Flowering also has to end: knowns and unknowns of reproductive arrest in monocarpic plants

Abstract

All flowering plants adjust their reproductive period for successful reproduction. Flower initiation is controlled by a myriad of intensively studied factors, so it can occur in the most favorable conditions. However, the end of flowering is also a controlled process, required to optimize the size of the offspring and to maximize resource allocation. Reproductive arrest was described and mainly studied in the last century by physiological approaches, but it is much less understood at the genetic or molecular level. In this review, we present an overview of recent progress in this topic, fueled by highly complementary studies that are beginning to provide an integrated view of how the end of flowering is regulated. In this emerging picture, we also highlight key missing aspects that will guide future research and may provide new biotechnological avenues to improve crop yield in annual plants.

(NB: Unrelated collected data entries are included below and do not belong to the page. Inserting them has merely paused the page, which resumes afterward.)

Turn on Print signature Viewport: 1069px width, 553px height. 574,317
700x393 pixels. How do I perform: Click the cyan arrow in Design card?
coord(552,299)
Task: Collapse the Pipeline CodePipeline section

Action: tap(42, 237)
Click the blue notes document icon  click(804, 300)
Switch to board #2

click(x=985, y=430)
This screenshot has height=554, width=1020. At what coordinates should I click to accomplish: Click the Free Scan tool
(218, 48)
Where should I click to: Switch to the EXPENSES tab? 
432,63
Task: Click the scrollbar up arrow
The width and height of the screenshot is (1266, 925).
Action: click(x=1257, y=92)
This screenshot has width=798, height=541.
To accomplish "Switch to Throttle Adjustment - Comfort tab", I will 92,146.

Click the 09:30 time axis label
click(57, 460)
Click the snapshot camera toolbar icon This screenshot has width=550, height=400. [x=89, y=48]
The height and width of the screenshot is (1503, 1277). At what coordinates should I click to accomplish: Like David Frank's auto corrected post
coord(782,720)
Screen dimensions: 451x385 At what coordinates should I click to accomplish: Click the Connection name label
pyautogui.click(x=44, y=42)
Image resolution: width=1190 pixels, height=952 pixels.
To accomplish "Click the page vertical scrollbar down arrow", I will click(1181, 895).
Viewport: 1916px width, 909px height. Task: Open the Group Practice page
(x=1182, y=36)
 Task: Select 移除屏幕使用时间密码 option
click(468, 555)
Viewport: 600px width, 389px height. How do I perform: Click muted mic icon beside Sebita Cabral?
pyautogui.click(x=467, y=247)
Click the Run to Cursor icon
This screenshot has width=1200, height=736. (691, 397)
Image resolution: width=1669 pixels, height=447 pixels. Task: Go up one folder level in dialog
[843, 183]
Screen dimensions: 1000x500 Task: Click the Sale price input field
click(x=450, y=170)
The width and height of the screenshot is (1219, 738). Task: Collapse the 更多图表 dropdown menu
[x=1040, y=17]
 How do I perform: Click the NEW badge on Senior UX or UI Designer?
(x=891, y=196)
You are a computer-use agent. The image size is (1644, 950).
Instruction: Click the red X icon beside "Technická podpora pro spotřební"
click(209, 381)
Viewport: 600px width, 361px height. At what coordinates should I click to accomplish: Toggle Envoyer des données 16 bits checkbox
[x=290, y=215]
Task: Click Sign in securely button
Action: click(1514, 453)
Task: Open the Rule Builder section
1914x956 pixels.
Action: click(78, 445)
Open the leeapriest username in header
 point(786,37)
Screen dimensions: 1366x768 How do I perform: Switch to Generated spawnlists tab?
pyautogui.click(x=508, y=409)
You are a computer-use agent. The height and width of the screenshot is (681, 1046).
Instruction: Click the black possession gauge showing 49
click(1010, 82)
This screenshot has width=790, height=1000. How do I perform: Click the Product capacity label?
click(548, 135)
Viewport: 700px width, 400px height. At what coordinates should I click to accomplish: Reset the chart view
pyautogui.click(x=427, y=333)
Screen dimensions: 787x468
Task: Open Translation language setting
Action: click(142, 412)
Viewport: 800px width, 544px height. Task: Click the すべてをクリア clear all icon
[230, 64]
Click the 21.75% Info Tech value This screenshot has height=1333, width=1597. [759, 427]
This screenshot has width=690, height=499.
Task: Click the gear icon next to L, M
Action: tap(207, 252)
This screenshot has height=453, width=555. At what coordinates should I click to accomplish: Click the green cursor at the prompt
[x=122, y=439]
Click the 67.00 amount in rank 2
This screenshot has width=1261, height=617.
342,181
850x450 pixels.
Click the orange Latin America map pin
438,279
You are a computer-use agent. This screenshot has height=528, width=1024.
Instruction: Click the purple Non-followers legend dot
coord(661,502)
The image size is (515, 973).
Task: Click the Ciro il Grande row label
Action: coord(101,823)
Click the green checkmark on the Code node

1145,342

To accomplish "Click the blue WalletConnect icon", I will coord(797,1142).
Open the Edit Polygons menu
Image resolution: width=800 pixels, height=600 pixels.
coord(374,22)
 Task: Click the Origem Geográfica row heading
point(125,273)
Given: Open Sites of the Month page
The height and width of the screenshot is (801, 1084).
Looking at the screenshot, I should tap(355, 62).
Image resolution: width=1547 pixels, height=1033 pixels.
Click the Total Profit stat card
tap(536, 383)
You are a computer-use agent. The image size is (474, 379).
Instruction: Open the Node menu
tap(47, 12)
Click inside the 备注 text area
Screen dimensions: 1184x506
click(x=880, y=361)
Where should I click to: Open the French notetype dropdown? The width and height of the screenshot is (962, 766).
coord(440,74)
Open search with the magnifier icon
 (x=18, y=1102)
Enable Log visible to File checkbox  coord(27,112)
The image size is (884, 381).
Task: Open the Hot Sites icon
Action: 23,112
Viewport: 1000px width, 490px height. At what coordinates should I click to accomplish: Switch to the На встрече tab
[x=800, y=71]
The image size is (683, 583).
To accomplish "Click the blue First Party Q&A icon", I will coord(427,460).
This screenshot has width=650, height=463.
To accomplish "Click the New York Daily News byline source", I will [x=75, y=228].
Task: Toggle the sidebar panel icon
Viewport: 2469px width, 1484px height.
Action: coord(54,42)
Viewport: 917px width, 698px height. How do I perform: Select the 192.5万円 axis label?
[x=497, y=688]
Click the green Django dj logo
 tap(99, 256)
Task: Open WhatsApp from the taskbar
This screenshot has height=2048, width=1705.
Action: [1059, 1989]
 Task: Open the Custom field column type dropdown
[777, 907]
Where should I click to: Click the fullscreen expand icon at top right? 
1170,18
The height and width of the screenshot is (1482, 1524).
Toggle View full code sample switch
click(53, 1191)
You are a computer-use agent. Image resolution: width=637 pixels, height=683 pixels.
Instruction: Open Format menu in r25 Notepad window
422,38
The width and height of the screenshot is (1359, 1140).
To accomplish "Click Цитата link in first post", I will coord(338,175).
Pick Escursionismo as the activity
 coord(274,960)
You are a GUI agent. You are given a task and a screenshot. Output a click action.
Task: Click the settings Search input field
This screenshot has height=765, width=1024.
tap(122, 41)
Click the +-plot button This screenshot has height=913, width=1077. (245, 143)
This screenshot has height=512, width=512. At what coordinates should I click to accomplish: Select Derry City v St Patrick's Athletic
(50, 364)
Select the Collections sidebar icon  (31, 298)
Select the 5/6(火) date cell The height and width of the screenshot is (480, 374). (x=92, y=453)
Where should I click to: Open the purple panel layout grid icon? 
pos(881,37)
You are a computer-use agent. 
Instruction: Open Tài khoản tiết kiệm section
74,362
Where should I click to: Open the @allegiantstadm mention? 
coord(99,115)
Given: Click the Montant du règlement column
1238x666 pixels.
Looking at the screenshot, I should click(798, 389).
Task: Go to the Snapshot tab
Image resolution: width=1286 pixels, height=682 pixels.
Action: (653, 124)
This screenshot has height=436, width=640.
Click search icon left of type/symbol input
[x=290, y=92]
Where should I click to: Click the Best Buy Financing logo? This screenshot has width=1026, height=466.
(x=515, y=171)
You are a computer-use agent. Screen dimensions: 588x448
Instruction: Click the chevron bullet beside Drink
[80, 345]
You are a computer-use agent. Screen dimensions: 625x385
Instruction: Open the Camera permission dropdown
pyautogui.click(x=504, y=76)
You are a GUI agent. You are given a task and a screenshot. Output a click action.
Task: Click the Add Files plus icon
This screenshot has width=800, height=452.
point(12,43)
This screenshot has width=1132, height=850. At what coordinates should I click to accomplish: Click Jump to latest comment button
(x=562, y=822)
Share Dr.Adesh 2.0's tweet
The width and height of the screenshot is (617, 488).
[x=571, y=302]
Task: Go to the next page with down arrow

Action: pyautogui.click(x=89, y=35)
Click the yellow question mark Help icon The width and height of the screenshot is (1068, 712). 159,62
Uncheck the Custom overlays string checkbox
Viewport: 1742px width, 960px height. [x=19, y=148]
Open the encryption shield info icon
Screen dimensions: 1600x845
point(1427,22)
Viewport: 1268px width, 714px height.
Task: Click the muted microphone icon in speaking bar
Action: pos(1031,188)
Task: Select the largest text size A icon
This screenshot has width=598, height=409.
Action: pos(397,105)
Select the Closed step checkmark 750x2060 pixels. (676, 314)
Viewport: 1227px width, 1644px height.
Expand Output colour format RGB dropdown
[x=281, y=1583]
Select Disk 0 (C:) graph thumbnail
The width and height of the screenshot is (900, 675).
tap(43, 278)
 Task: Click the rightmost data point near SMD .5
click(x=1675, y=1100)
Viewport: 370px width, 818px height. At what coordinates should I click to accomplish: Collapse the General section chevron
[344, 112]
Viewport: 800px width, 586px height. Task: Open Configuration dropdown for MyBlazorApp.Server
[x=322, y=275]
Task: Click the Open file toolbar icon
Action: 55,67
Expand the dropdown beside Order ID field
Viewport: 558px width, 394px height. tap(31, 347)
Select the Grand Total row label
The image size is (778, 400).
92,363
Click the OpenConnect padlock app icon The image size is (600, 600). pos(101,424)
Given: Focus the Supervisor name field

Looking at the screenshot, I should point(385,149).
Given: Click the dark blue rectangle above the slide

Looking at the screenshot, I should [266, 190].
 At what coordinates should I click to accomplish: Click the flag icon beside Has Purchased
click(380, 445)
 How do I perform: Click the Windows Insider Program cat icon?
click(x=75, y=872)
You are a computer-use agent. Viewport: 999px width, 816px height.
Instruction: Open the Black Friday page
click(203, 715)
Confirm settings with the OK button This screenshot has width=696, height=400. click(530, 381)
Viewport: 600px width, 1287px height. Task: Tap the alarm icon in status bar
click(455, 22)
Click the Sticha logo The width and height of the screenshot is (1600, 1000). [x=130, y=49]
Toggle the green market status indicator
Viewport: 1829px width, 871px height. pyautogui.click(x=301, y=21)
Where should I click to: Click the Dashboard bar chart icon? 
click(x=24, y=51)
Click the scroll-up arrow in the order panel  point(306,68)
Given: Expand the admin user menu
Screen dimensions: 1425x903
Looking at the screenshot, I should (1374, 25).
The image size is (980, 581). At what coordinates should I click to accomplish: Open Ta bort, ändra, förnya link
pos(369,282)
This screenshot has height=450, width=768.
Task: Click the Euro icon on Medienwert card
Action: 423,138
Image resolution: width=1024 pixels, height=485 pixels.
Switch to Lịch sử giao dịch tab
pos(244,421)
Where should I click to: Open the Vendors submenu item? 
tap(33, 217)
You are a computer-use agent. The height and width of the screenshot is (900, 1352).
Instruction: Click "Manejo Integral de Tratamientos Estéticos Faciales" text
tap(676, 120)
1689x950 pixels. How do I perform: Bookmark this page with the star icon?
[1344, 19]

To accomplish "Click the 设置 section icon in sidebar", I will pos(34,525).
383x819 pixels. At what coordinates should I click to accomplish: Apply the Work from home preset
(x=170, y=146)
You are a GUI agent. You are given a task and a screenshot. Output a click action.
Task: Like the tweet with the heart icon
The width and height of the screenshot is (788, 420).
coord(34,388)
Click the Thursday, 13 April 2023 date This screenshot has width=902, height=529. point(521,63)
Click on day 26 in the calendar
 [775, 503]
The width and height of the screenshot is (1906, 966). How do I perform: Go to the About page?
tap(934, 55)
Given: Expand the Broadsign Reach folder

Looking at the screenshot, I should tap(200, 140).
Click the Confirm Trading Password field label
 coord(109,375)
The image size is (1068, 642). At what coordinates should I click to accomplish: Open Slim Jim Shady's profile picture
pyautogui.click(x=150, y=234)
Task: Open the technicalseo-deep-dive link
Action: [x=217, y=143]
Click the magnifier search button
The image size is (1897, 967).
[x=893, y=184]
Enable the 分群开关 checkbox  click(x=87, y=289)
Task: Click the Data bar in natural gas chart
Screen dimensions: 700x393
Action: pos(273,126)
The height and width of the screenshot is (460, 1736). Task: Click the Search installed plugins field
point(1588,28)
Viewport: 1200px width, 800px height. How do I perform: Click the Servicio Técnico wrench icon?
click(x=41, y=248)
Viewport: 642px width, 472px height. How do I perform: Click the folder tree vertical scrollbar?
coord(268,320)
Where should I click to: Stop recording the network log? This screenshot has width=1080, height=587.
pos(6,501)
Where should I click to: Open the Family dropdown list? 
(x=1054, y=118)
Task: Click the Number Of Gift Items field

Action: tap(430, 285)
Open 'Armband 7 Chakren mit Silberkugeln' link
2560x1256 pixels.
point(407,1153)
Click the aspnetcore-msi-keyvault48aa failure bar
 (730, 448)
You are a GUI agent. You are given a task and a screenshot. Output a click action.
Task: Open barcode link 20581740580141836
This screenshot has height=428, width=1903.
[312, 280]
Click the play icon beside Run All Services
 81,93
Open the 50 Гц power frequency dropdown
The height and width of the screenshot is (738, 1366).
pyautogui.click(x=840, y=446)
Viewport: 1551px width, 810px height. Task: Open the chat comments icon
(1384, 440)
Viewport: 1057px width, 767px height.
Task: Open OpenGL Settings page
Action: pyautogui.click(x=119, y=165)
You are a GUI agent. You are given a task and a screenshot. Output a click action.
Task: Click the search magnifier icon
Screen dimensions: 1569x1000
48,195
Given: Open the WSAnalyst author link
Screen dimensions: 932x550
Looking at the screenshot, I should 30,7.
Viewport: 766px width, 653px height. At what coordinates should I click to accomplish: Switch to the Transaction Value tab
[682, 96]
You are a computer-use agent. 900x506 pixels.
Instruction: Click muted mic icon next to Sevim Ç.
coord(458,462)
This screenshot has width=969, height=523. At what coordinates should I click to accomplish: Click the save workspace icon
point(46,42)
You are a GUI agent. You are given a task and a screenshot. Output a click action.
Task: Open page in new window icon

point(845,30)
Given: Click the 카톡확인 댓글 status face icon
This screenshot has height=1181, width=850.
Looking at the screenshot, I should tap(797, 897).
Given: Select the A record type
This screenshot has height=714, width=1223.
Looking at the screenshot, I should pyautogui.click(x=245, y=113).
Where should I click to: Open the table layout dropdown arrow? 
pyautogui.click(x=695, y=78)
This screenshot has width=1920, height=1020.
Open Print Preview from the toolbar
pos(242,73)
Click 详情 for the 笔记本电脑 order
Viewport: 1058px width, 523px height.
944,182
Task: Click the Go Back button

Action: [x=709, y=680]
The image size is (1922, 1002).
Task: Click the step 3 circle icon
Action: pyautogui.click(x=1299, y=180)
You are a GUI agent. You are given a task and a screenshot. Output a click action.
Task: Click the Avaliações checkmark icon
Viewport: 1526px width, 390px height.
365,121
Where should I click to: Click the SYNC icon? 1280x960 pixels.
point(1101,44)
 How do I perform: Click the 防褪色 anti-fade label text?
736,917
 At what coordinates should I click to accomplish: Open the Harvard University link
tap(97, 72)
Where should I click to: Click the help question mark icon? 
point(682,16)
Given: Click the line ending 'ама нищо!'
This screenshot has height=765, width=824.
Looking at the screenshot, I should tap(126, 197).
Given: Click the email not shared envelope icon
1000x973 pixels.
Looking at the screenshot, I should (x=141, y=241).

Keywords: APETALA2; FRUITFULL; auxin; cytokinin; death hormone; end of flowering; inflorescence meristem; meristem arrest; proliferative arrest.

Fig. 1.

Morphology of the inflorescence apex in Arabidopsis plants actively proliferating (flowering), arrested (at the end of flowering), or reactivated by pruning of developed fruits after arrest. Cartoons below show the overall aspect of the plants, while in the circled areas, pictures of inflorescences apexes are shown. Note the cluster of unopened buds in arrested inflorescences, in contrast to the developing fruits in basal positions of the stem. In reactivated inflorescences, at least some of these buds do not develop further, and new flowers arise from the reactivated meristem.

Fig. 2.

Summary of factors influencing proliferative arrest. Environmental factors affect the timing of the beginning and the end of flowering, partly through FT, although their precise contribution to proliferative arrest is still largely uncharacterized. Endogenous clues such as age or, more importantly, the production of seeds are major players in the control of the process. In inflorescences in the proliferative state, at earlier stages of the reproductive phase, CK signaling and transcription factors maintaining the activity of the meristem (AP2, WUS) are active, while age-related factors such as miR172 or FUL, negative regulators of AP2, are present at relatively low levels. At the end of the flowering phase, corresponding to the proliferative decline described by Merelo et al. (2022), CK signaling, AP2 and WUS levels decrease, in part by the negative regulation exerted by FUL and miR172, which accumulate with age. WUS decline is accompanied by the cessation of meristem activity, and in the shutdown phase (inflorescence arrest) WUS is no longer detected. In addition, the decreasing levels of AP2 cause high ABA and JA signaling, inducing a dormant-like state of the meristem. Auxin exported from fruits has a strong influence on meristem activity, and it has been proposed that they act to promote the floral arrest phase (Walker et al., 2023).